— Exercise prompt —
The expected output is exactly the lines below, starting at the line with "The image size is (1200, 833)." and ending at the line with "Screen dimensions: 1309x508", both included; no other line belongs in it.

— Supplied records —
• • • •

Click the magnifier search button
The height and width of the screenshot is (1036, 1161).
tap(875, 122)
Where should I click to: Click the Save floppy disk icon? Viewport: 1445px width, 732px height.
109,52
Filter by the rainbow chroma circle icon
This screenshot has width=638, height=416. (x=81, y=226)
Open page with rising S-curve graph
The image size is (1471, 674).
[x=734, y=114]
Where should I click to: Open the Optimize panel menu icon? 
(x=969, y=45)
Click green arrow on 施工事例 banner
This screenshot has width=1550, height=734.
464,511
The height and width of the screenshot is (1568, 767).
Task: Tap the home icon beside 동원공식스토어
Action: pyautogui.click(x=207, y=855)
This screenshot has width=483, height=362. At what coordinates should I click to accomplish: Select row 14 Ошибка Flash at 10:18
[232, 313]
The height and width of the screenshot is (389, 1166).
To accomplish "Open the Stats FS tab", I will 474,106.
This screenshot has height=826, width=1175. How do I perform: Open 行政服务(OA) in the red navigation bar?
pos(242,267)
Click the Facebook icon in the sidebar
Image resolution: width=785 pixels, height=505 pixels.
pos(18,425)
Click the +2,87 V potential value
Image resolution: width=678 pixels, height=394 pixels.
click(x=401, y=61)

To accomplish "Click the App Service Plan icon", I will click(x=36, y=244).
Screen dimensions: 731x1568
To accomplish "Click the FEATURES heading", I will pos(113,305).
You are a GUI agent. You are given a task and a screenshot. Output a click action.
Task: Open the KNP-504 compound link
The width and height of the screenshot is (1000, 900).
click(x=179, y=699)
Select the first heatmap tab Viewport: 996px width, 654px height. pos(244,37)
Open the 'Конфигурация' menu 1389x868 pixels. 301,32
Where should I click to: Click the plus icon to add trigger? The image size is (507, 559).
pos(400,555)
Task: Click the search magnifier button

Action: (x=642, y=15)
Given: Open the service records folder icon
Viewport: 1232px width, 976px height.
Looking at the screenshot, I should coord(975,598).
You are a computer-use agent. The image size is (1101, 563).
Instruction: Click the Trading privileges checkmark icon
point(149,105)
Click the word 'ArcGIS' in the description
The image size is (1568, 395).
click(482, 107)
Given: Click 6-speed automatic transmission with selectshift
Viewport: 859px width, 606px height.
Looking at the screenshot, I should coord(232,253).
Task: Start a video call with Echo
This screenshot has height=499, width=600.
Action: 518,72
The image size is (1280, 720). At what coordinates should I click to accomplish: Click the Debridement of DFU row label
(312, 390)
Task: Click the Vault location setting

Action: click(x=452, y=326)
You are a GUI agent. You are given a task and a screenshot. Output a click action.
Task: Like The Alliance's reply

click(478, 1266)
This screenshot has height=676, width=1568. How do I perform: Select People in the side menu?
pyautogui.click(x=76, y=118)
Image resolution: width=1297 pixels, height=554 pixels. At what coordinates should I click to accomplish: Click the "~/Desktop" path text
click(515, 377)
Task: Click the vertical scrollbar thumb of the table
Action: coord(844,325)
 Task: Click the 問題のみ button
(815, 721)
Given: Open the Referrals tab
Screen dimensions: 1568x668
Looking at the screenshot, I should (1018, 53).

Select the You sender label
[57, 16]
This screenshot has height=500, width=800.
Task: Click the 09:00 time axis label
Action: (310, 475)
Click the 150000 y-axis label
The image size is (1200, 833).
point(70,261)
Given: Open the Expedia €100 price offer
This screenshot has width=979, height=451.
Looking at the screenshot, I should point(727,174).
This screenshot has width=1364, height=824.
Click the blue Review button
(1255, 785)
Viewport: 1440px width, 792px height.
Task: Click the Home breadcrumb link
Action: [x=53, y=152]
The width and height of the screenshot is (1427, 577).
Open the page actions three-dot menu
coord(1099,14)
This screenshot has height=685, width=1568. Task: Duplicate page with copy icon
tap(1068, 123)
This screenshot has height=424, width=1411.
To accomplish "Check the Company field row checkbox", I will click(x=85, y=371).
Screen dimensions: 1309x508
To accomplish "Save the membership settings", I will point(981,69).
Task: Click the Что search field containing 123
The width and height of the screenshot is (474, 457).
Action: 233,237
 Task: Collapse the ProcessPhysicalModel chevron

• • • •

— Output below —
The image size is (1200, 833).
point(70,261)
Given: Open the Expedia €100 price offer
This screenshot has width=979, height=451.
Looking at the screenshot, I should point(727,174).
This screenshot has width=1364, height=824.
Click the blue Review button
(1255, 785)
Viewport: 1440px width, 792px height.
Task: Click the Home breadcrumb link
Action: [x=53, y=152]
The width and height of the screenshot is (1427, 577).
Open the page actions three-dot menu
coord(1099,14)
This screenshot has height=685, width=1568. Task: Duplicate page with copy icon
tap(1068, 123)
This screenshot has height=424, width=1411.
To accomplish "Check the Company field row checkbox", I will click(x=85, y=371).
Screen dimensions: 1309x508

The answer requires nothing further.